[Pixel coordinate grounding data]
|---|

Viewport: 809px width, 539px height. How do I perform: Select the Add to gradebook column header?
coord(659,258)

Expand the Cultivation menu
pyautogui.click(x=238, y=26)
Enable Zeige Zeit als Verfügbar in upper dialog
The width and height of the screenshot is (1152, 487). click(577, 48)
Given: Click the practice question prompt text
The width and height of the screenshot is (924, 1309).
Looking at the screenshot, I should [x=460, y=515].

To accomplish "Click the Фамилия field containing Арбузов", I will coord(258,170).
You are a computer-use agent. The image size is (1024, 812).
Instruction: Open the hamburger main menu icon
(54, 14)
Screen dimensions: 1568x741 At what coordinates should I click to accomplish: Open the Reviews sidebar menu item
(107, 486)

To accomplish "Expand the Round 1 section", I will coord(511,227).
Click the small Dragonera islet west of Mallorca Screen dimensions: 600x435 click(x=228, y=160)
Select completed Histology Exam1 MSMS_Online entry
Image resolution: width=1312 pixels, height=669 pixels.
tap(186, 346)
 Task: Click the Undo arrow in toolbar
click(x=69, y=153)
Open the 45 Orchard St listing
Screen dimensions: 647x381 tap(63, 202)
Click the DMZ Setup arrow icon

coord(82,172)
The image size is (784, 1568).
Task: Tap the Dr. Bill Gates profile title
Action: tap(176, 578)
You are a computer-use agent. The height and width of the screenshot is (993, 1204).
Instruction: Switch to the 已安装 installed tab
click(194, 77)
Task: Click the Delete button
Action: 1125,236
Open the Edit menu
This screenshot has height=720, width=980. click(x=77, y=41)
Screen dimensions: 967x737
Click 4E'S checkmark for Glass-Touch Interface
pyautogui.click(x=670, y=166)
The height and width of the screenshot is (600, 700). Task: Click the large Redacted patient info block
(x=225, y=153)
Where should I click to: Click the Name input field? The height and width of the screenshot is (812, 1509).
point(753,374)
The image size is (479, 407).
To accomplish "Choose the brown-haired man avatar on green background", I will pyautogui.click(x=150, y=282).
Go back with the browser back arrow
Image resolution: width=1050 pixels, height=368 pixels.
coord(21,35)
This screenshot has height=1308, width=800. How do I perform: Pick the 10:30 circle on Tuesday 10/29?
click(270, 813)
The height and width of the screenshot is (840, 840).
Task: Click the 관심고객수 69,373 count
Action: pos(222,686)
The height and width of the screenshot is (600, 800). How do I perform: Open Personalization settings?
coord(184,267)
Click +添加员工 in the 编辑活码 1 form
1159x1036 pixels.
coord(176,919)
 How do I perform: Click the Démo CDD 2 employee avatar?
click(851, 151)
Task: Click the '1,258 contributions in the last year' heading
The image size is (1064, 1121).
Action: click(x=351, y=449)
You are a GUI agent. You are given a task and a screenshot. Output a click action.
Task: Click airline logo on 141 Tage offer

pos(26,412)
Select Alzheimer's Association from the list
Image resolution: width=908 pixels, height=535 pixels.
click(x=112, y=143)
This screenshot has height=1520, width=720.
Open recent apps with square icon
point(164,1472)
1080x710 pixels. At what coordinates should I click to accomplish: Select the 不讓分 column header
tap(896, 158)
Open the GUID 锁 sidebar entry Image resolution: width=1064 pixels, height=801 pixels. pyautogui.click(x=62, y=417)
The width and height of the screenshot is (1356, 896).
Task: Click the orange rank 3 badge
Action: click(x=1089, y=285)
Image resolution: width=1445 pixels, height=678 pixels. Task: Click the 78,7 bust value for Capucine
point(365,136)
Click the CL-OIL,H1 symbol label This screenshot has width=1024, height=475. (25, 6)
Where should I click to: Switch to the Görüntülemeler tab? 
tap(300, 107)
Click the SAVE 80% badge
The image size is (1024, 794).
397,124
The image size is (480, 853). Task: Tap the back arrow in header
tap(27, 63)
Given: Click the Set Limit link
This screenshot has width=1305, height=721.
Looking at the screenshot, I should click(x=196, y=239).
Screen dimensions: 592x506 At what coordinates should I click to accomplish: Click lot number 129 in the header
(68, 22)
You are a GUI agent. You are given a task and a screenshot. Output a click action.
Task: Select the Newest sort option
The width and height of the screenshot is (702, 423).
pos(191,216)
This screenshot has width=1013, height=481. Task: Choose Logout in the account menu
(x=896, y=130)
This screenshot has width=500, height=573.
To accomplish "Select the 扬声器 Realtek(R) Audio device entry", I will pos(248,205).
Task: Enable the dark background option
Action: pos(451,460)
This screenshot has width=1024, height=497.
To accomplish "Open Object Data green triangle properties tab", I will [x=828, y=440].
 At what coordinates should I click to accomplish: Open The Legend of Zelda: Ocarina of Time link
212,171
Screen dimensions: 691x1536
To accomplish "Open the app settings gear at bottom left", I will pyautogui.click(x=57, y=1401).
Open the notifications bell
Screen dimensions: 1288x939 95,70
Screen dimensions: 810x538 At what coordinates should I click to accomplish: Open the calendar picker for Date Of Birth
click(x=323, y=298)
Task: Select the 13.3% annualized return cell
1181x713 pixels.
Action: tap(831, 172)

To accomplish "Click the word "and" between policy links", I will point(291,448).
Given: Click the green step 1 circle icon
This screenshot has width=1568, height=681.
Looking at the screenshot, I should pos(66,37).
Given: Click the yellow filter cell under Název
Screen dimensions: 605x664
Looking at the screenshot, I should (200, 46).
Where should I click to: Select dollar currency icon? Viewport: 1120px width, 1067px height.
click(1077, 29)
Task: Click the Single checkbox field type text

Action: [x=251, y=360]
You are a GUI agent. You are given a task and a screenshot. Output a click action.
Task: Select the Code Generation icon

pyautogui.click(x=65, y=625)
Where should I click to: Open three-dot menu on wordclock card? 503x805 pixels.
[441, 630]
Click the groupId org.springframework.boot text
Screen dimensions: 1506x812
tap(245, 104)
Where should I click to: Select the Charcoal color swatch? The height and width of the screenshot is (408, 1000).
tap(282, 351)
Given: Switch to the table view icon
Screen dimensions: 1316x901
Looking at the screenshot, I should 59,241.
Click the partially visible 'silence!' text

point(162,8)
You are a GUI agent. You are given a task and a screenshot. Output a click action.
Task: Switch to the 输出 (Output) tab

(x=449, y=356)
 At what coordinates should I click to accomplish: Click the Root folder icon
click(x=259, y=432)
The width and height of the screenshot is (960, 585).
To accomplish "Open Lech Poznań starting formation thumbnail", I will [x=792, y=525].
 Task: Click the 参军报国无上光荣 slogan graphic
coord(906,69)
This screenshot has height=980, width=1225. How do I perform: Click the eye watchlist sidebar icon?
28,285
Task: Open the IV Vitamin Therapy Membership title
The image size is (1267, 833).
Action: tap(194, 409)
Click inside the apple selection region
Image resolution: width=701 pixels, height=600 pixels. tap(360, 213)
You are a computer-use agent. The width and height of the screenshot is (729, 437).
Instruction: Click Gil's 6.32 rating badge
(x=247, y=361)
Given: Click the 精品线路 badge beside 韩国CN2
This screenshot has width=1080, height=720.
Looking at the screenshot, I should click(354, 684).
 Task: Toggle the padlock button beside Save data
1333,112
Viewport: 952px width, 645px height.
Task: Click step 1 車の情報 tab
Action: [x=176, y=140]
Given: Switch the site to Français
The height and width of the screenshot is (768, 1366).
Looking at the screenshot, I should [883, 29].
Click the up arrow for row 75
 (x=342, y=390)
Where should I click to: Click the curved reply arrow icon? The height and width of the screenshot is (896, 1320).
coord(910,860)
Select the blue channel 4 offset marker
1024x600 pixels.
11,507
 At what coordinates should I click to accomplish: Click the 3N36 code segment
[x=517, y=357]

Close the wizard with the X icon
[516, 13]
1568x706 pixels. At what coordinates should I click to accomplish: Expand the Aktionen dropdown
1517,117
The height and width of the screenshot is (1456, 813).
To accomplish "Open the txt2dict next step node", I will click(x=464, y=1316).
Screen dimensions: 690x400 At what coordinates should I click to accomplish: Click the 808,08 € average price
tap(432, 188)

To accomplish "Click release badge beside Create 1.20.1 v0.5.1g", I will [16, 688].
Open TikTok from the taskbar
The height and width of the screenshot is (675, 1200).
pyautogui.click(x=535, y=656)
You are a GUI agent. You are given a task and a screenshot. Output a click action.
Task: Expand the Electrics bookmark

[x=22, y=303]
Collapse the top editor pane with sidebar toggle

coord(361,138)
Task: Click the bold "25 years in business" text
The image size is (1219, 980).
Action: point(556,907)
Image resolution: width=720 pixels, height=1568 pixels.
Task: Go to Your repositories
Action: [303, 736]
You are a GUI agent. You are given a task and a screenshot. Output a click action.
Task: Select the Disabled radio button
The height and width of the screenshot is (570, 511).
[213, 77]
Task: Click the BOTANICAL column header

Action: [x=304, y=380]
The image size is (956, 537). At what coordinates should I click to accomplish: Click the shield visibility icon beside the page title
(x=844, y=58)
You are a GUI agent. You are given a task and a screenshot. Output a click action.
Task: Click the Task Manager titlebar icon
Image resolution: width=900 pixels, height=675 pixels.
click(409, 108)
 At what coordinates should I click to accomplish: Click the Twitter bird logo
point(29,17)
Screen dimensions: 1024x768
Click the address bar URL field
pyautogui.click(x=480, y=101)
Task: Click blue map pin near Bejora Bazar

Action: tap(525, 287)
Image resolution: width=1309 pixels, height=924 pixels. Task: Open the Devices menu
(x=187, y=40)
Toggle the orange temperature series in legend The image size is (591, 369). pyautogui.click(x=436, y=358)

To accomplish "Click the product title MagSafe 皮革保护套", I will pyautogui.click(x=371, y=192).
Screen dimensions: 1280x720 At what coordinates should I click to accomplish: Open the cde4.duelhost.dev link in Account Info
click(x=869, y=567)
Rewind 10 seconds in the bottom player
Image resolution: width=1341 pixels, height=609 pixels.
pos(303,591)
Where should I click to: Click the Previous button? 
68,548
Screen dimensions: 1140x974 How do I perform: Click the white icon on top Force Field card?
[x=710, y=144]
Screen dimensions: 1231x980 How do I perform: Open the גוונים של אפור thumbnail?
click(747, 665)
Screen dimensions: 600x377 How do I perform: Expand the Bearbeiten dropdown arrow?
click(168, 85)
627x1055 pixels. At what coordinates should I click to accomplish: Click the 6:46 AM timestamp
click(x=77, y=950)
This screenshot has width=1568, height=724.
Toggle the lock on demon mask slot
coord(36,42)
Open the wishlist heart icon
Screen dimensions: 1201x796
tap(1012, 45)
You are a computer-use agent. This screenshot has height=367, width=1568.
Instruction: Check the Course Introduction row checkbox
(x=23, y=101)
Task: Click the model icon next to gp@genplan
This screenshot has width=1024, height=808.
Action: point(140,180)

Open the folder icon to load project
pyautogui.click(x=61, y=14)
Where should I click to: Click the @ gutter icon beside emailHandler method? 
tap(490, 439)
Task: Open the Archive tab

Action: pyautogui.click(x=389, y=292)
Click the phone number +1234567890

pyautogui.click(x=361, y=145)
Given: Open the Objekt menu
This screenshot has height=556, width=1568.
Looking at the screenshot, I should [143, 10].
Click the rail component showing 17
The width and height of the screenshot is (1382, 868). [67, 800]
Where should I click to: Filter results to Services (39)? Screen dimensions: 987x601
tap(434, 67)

|---|

For each line above that contains the word "green", make a copy.

Response to the exercise ▸
To accomplish "Choose the brown-haired man avatar on green background", I will pyautogui.click(x=150, y=282).
To accomplish "Open Object Data green triangle properties tab", I will [x=828, y=440].
Given: Click the green step 1 circle icon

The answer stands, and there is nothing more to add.